Kolk’s research explores the politics and practices of memory in the U.S. and engages creatively with the history and landscape of the American city, drawing upon the rich visual and material culture of the nineteenth and twentieth centuries. She is especially attentive to issues of race and urban identity, disputes over public history, and concepts of materiality and trauma. Her first book, “Taking Possession: The Politics of Memory in a St. Louis Town House”* (2019), engages many of these subjects, focusing on an intensively preserved historic house near downtown St. Louis.

Kolk’s second book project takes up the ambiguities of history by attending to “negative heritage” in the United States — a large and under-theorized domain that includes sites and histories that are uncompliant, unruly, or compromised — that have been overlooked, disregarded, hidden from view, or even obliterated, and thus confound the production of history. If many are places of shame, others have inspired dark fixation and folklore, pilgrimage and preservation, and more recently, historical reckoning and memory activism. Attending to the complex dynamics and histories, the book argues for negative heritage as a revelatory feature of American culture and identity.

Kolk is also co-editor, with Iver Bernstein, of “The Material World of Modern Segregation: St. Louis in the Long Era of Ferguson”, (2022) a collection of essays that interrogate the material histories and lived experiences of the segregated city.

Kolk is co-lead-investigator, with Kelley Van Dyck Murphy and Lynnette Widder (Columbia University), on a grant-supported research initiative, “Beauty in Enormous Bleakness: The Design Legacy of the Interned Generation of Japanese Americans” (BIEB). The project explores architecture’s relationship to issues of immigration, exclusion, and cultural identity in 20th-century American life, focusing on the design legacies of the mass-incarceration of individuals of Japanese descent during World War II. BIEB collaborators seek to document the lives and works of Japanese American architects and designers who survived internment, focusing in particular on their contributions to the post-war cultural landscape. The research pays special attention to the foundational effects of detention and the pressures of post-war assimilation, and combines oral histories, site-based-research, and historical storytelling. Thus far, it has yielded an exhibition, a podcast series, a symposium, and a book publication (currently underway).


Work by Heidi Kolk

West of downtown St. Louis sits an 1851 town house that bears no obvious relationship to the monumental architecture, trendy condominiums, and sports stadia of its surroundings. Originally the residence of a fur-trade tycoon and now the Campbell House Museum, the house has been subject to energetic preservation and heritage work for some 130 years.
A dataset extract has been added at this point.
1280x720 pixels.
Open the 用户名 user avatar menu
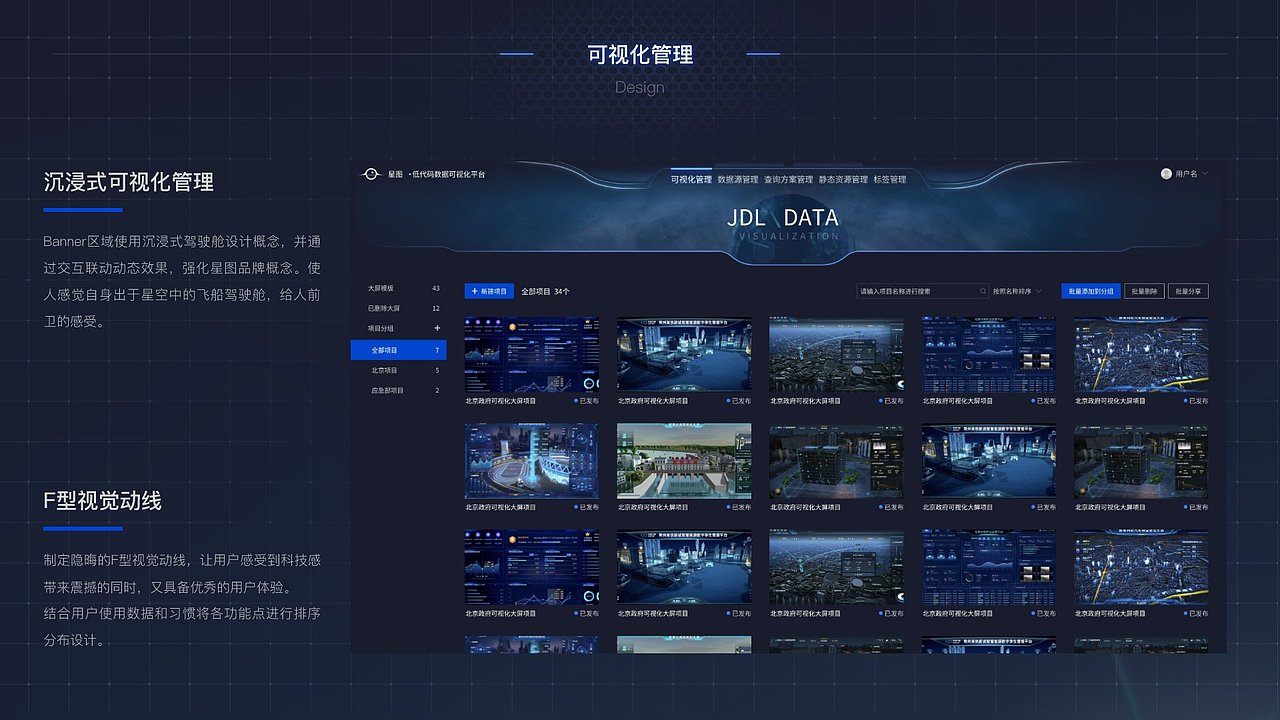coord(1165,174)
In Taking Possession, Heidi Aronson Kolk explores the complex and sometimes contradictory motivations for safeguarding the house as a site of public memory. Crafting narratives about the past that comforted business elites and white middle-class patrons, museum promoters assuaged concerns about the city’s most pressing problems, including racial and economic inequality, segregation and privatization, and the legacies of violence for which St. Louis has been known since Ferguson. Kolk’s case study illuminates the processes by which civic pride and cultural solidarity have been manufactured in a fragmented and turbulent city, showing how closely linked are acts of memory and forgetting, nostalgia and shame.